-
-
Notifications
You must be signed in to change notification settings - Fork 56.2k
Description
System Information
Environment
Windows 10
OpenCV: 4.11.0
OpenVINO: 2024.4.0
Model: ViT model (opset 17) exported to ONNX
Input shape: [1, 3, 112, 112]
Detailed description
I'm testing a ViT model exported to ONNX. It runs fine using OpenVINO Runtime (in both Python and C++), and also works in OpenCV when using the DNN_BACKEND_OPENCV backend.

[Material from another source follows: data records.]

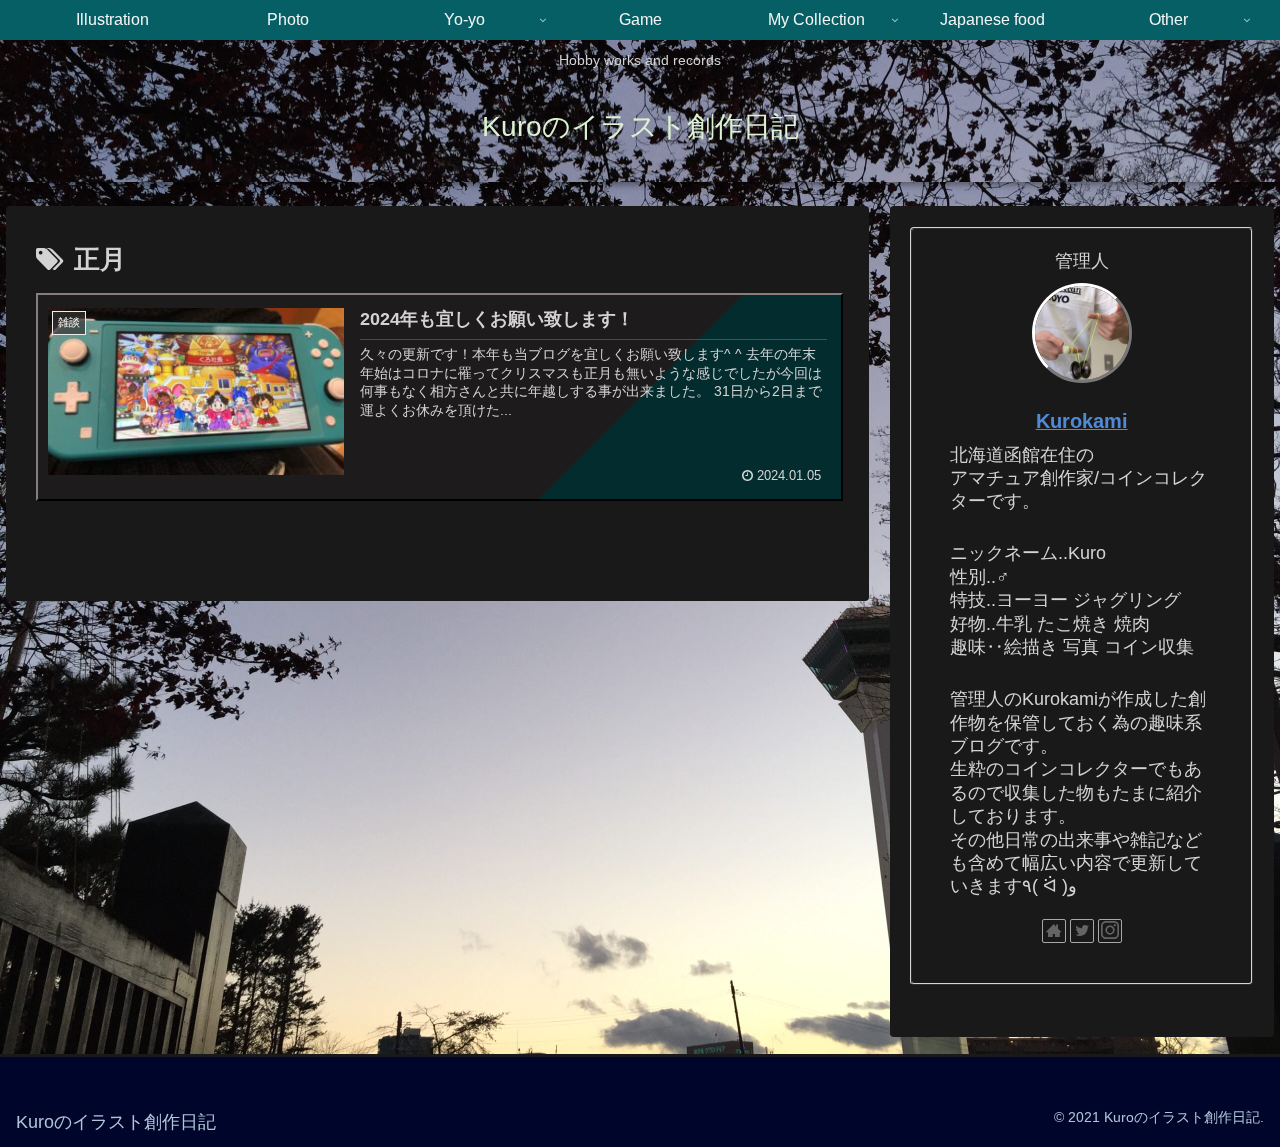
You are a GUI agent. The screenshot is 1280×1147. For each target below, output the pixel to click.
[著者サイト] (1054, 931)
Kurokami (1082, 421)
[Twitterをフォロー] (1082, 931)
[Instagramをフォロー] (1110, 931)
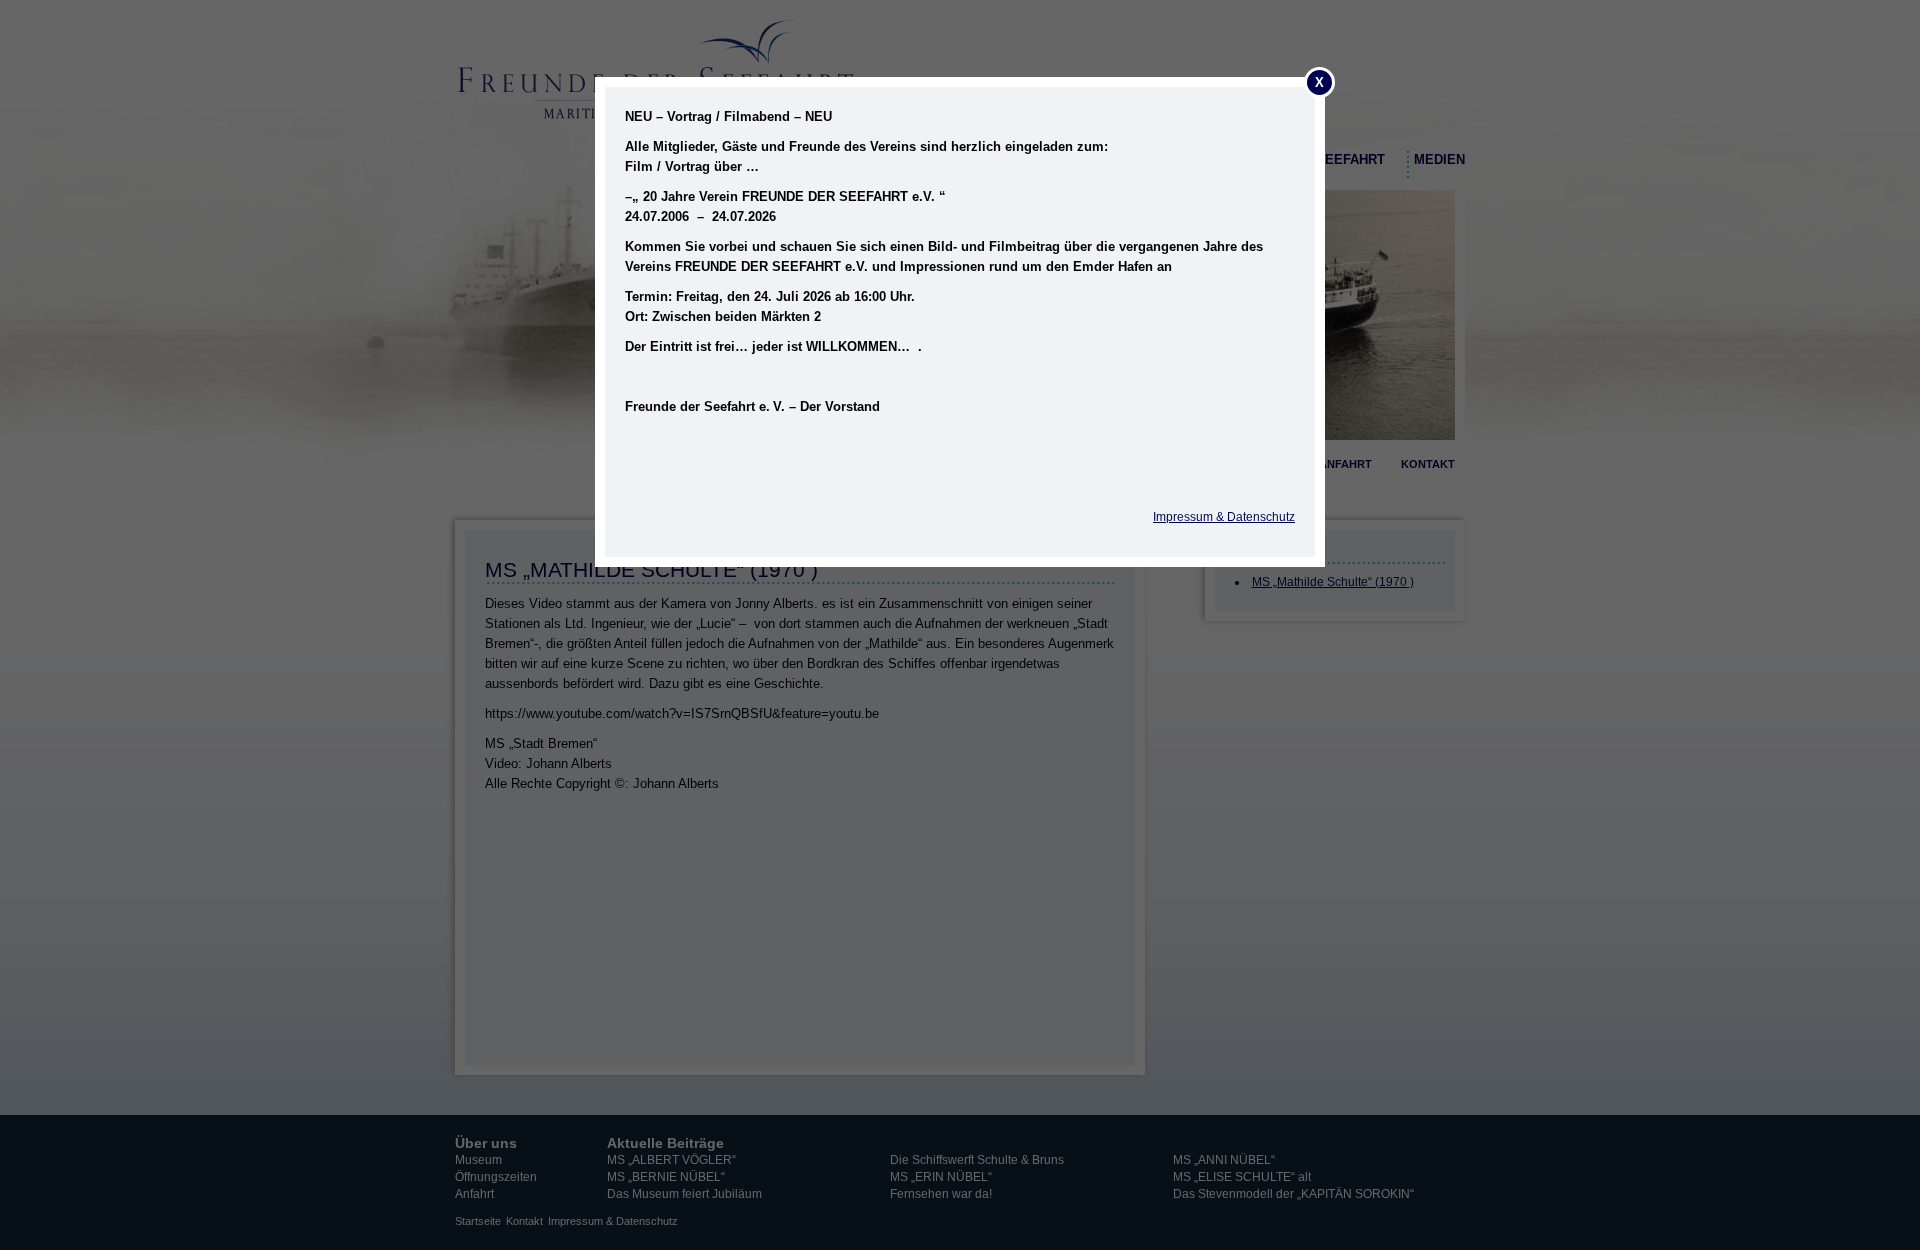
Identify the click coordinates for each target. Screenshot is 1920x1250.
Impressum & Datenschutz (1224, 517)
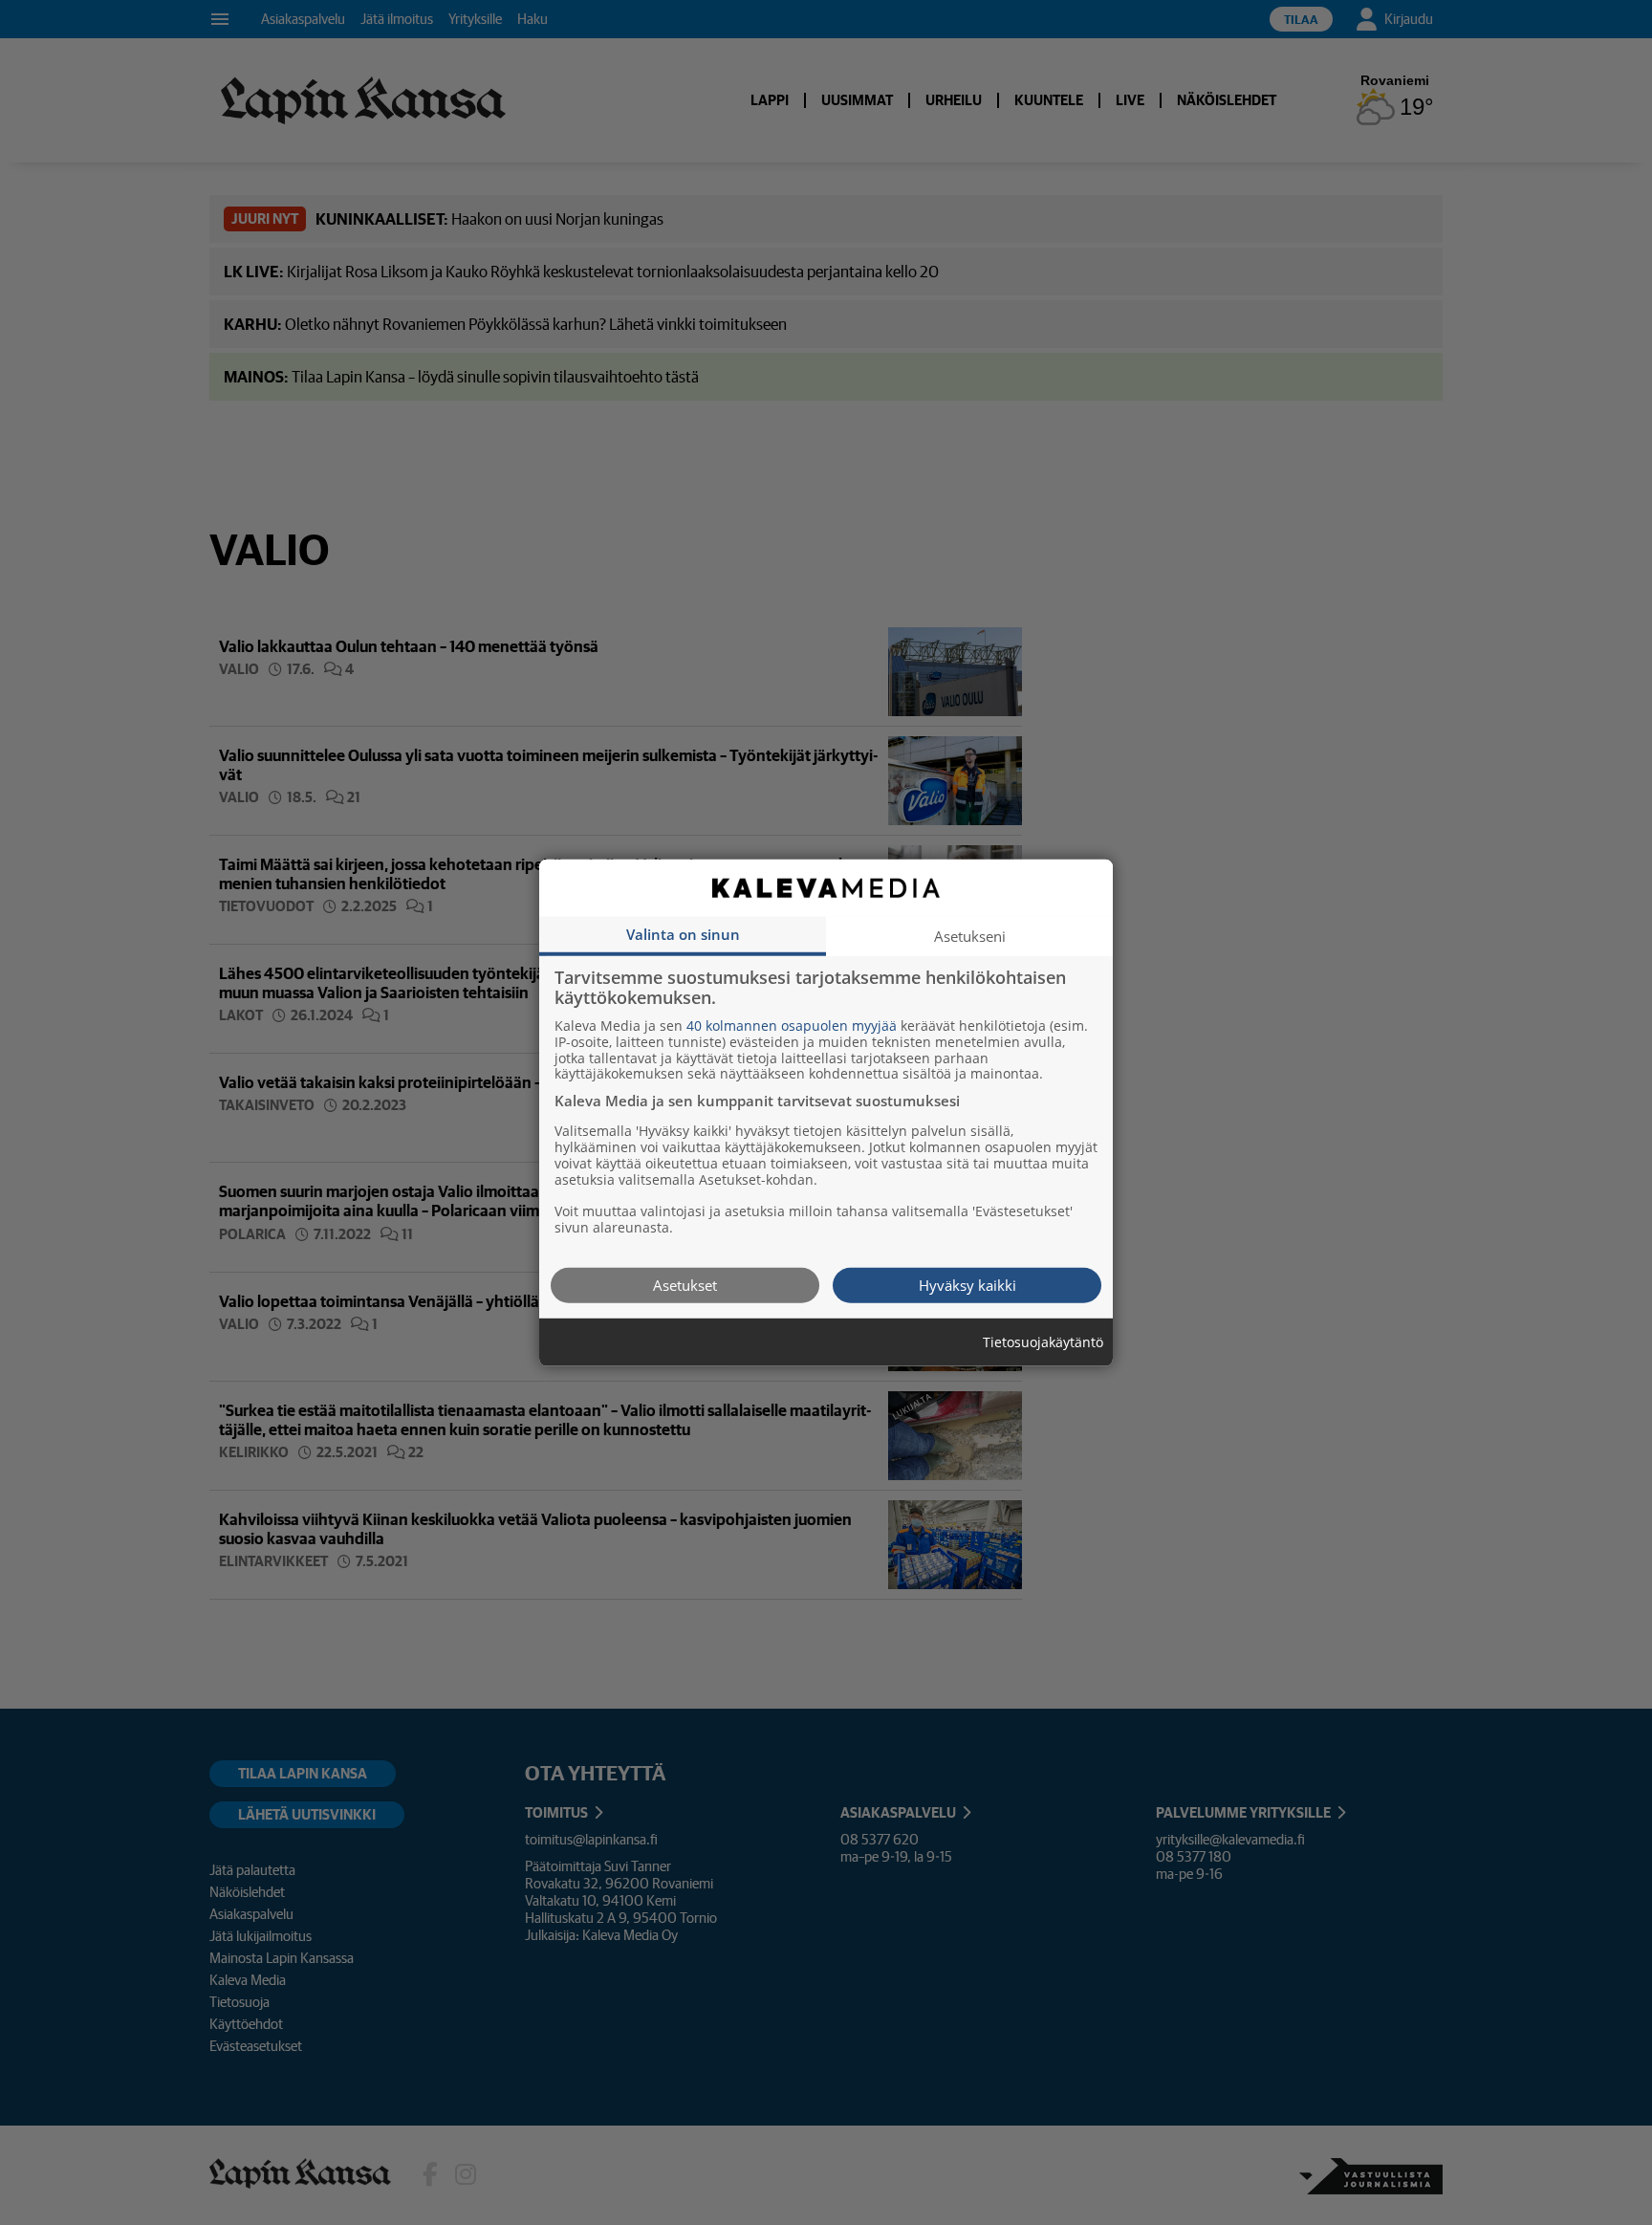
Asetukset (685, 1284)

It also works with DNN_BACKEND_INFERENCE_ENGINE if I first convert the ONNX model to OpenVINO IR format (.xml and .bin) using the Model Optimizer.
The issue happens when I use the ONNX file directly with cv::dnn::readNetFromONNX() and set the backend to DNN_BACKEND_INFERENCE_ENGINE. In that case, I get this error:
[ INFO:0@11.880] global op_inf_engine.cpp:133 cv::dnn::detectArmPlugin_ CPU plugin: 13th Gen Intel(R) Core(TM) i7-1370P
OpenCV(4.12.0-dev) Error: Assertion failed (sz == src.get_size()) in cv::dnn::InfEngineNgraphNet::init, file C:\Users\cesar.gouveia\Projects\OpenCV-Package\opencv_mirror\modules\dnn\src\ie_ngraph.cpp, line 256
OpenCV: terminate handler is called! The last OpenCV error is:
OpenCV(4.12.0-dev) Error: Assertion failed (sz == src.get_size()) in cv::dnn::InfEngineNgraphNet::init, file C:\Users\cesar.gouveia\Projects\OpenCV-Package\opencv_mirror\modules\dnn\src\ie_ngraph.cpp, line 256
OpenCV(4.12.0-dev) Error: Assertion failed (sz == src.get_size()) in InfEngineNgraphNet::init
Tested with OpenCV 4.11.0 and OpenVINO 2024.4. The model uses opset 17 and input shape [1, 3, 112, 112]. I garanteed that the dimensions were [1,3,112,112] and not [batch_size, 3, 112, 112] because I know that OpenVINO has limitations with that.
I need the model to remain in ONNX format. Using IR is not a long-term solution. This only breaks when using OpenCV + Inference Engine with ONNX. Please fix or confirm if this is a known limitation.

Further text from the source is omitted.